(Recorded data)
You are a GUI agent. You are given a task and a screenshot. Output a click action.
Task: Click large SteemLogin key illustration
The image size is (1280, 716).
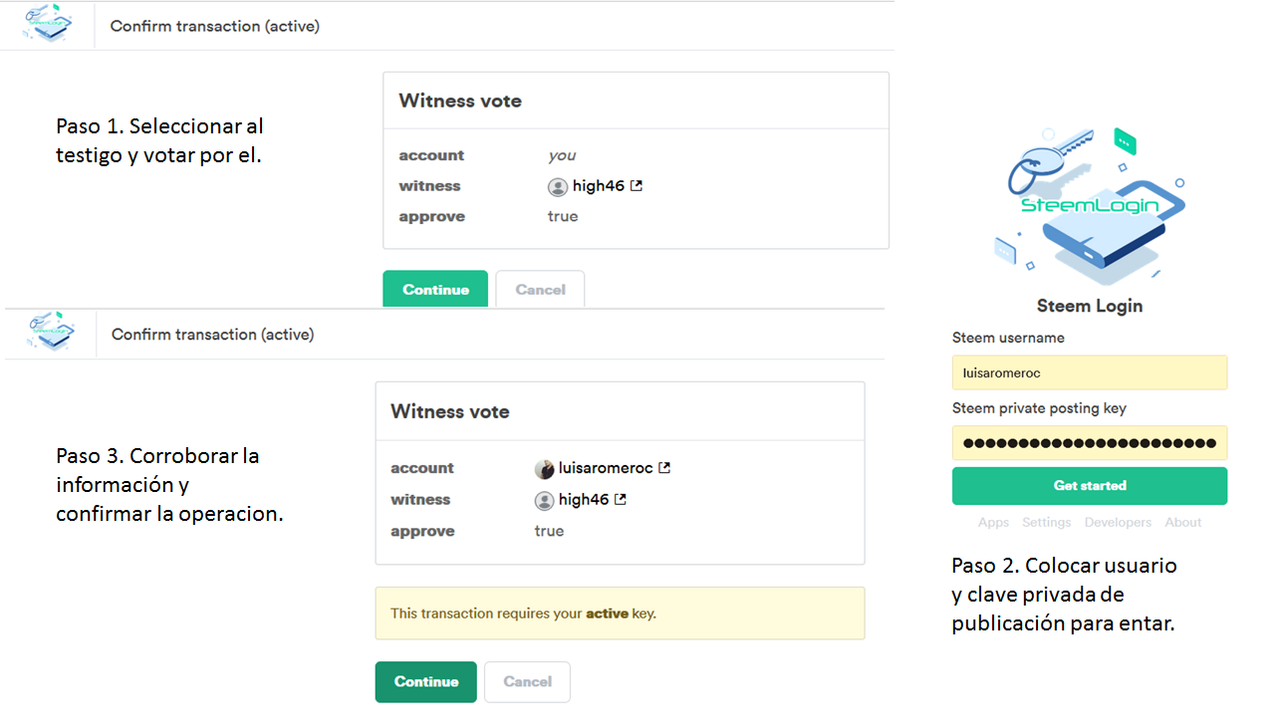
(End Recorded data)
(Recorded data)
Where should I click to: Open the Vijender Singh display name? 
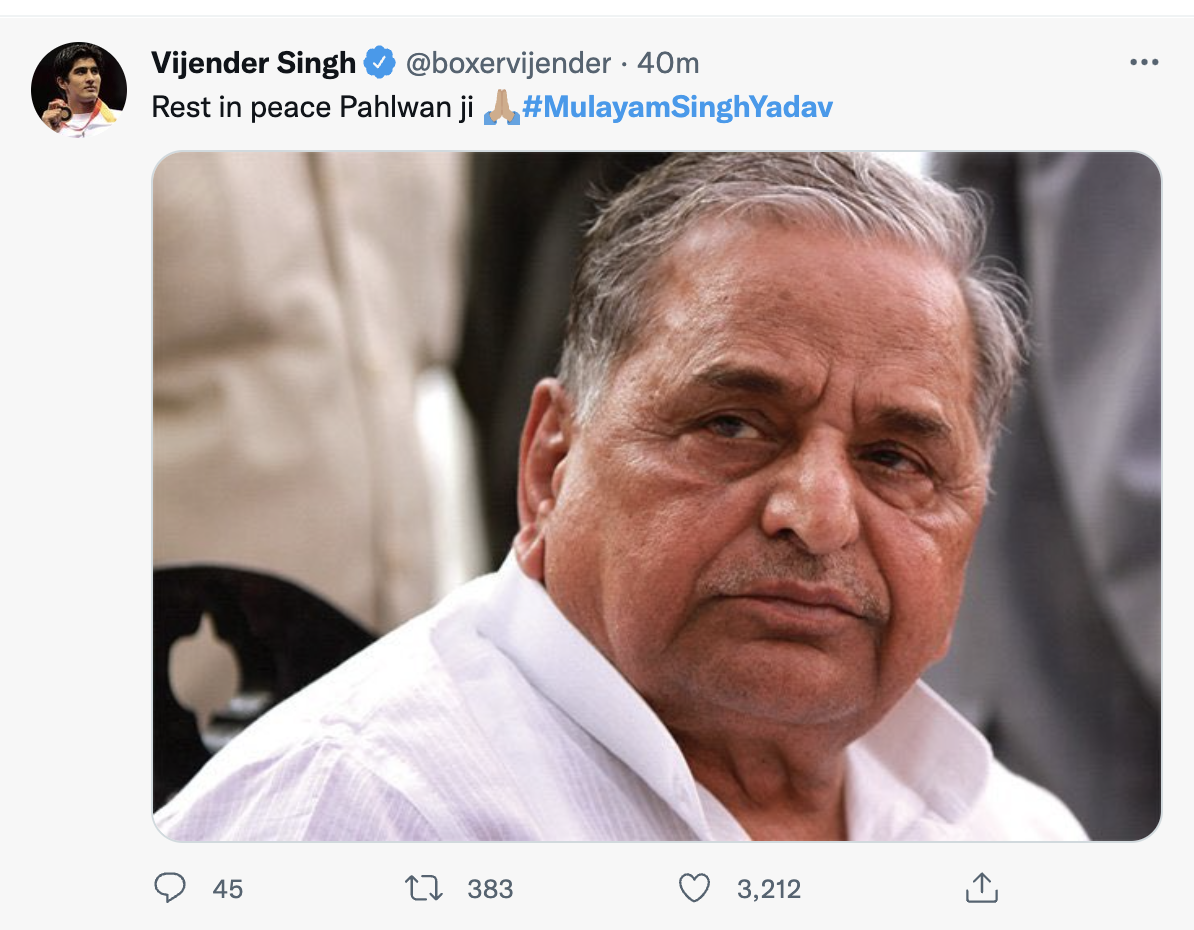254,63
(End Recorded data)
• **What this task involves**: Transcribe the lines above between the line holding "You are a GUI" and the line holding "The image size is (1280, 716).", inclusive, exactly as they stand and with nothing added.

• **Solution for this problem**:
You are a GUI agent. You are given a task and a screenshot. Output a click action.
Task: Click large SteemLogin key illustration
The image size is (1280, 716).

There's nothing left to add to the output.